Memory-Efficient Differentiable Transformer Architecture Search
This addresses the memory bottleneck for researchers and practitioners using DARTS in Transformer architecture search, making it more feasible for sequence-to-sequence tasks, though it is incremental as it builds on existing DARTS methods.
The paper tackles the memory-intensive problem of applying Differentiable Architecture Search (DARTS) to Transformers by proposing a multi-split reversible network with a backpropagation-with-reconstruction algorithm, which reduces memory usage and enables searching with larger hidden sizes and more operations, resulting in consistent outperformance over standard Transformers on three WMT'14 datasets and favorable comparison with big-size Evolved Transformers while reducing search computation by an order of magnitude.
Differentiable architecture search (DARTS) is successfully applied in many vision tasks. However, directly using DARTS for Transformers is memory-intensive, which renders the search process infeasible.

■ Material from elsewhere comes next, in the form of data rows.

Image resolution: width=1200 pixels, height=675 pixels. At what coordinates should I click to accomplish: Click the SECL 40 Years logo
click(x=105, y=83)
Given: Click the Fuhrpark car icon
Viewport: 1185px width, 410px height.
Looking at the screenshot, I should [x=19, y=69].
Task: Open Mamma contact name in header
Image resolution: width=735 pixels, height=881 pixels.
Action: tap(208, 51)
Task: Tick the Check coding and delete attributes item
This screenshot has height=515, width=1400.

To this end, we propose a multi-split reversible network and combine it with DARTS. Specifically, we devise a backpropagation-with-reconstruction algorithm so that we only need to store the last layer's outputs. By relieving the memory burden for DARTS, it allows us to search with larger hidden size and more candidate operations. We evaluate the searched architecture on three sequence-to-sequence datasets, i.e., WMT'14 English-German, WMT'14 English-French, and WMT'14 English-Czech. Experimental results show that our network consistently outperforms standard Transformers across the tasks. Moreover, our method compares favorably with big-size Evolved Transformers, reducing search computation by an order of magnitude.